August 13, 2014
As an attorney, one of the most enjoyable aspects of your job can also be one of the hardest: communicating with your clients. Law school effectively teaches you many aspects of the law and develops your research and writing skills. But, what it leaves off the curriculum is how to be a great communicator in addition to an effective attorney.
Through your years of practice, you've most likely learned a few tricks for keeping in touch with clients and effectively delivering case updates (both good and bad). Here are some additional ways you may be able to improve the communication and thus the relationships with your clients:
When working with new and existing clients, one of the first goals you should have is to manage their expectations regarding when and how you're available as well as how often you expect to be in touch with them.
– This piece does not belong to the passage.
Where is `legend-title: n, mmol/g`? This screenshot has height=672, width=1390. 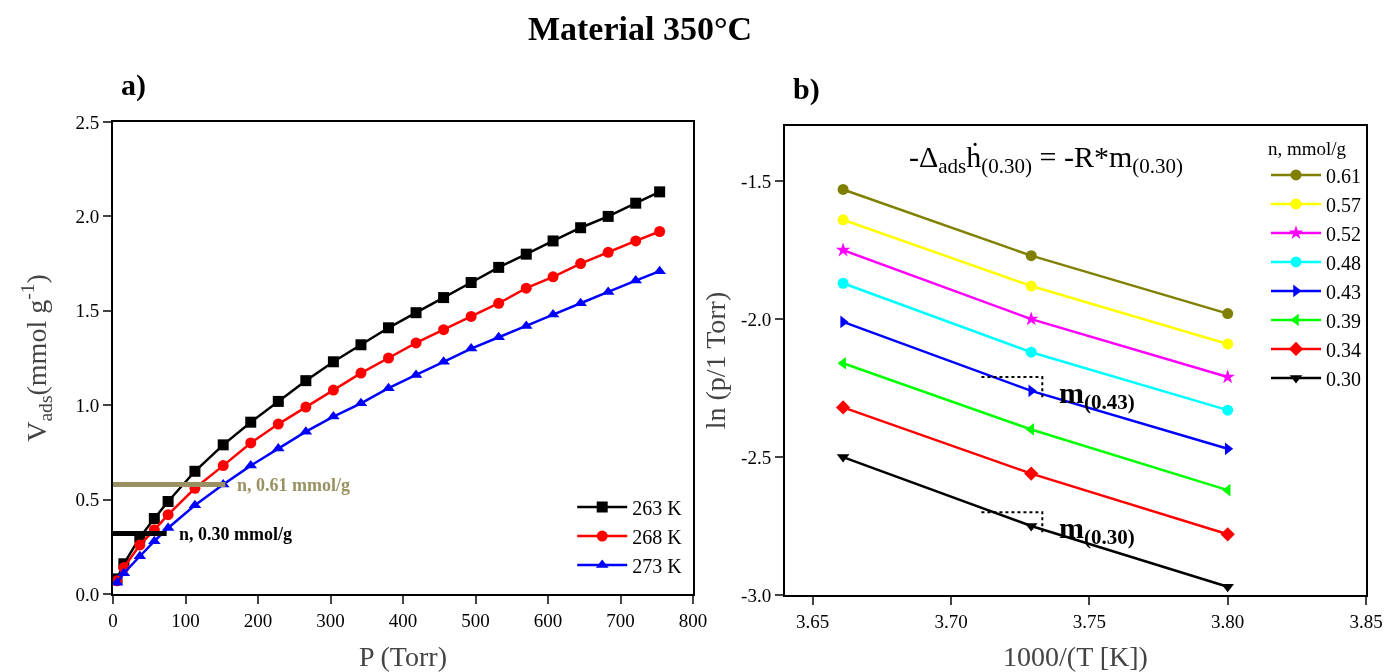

Depending on your area of law and the client, he or she may feel it's appropriate to have your personal number or call you daily.
Each client's circumstances will be different, but explain to your clients when you're available and how often you expect to update them on their matters. And whatever you tell them, whether you'll contact them weekly or when a specific event occurs, stick with it.
Lose the legalease
As an attorney, you're surrounded by legalease. It's common vocabulary for you, but never forget that jargon can be confusing to clients who have little experience with the law. Always strive to explain the law and the client's situation clearly. After a meeting or call, you should send a follow up email or letter to ensure the client has all the information he or she needs.
Also, no matter how complex the matter, always invite the client to contact you with questions. It's important your clients feel comfortable asking for more information or clarity on a topic.
Listen to your clients
Being a great communicator has less to do with what you say and more to do with actively listening to your clients' thoughts and concerns. Not only should you strive to be available to your clients, but give them your full attention when they call or email you. To demonstrate that you're listening to them, paraphrase and repeat their thoughts to confirm you understand them correctly, then respond.
You're not just an attorney, you're a person, and in times of a crisis, it's important for your clients to see that. If you have to deliver bad news to a client, do so politely and professionally, but don't lose the human touch. Sometimes your client just needs someone who cares to listen.
Experienced and novice practitioners alike know client communications is one of the most important aspects of the legal profession and can make or break a career. It can be tough to keep up with many cases and clients, but communication can be handled effectively as long as you devote specific time in your day to reading emails and returning phones calls. You won't let a client slip through the cracks if you remember to set aside time specifically for checking in.